What needs to be done:
Extract every line of the records that contains the word "height", treating uppercase and lowercase as different.

Excerpted records:
## BEGIN

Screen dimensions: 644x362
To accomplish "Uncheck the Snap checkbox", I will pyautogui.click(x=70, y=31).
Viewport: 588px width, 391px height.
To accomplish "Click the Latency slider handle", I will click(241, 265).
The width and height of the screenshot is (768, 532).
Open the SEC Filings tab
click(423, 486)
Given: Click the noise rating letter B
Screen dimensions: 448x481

## END
## BEGIN

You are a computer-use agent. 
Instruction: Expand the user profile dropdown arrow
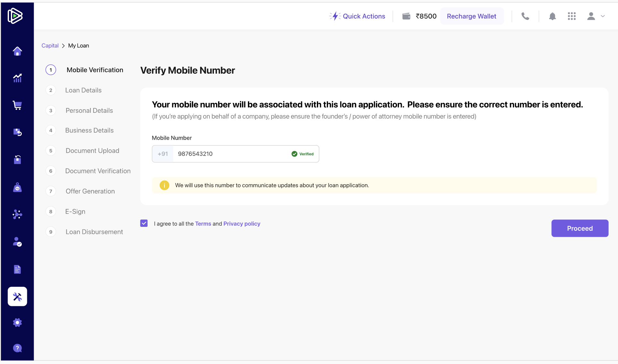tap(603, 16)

## END
## BEGIN

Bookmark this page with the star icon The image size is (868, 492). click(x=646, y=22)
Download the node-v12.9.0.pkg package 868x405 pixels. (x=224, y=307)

## END

Answer to this exercise:
Viewport: 588px width, 391px height.
The width and height of the screenshot is (768, 532).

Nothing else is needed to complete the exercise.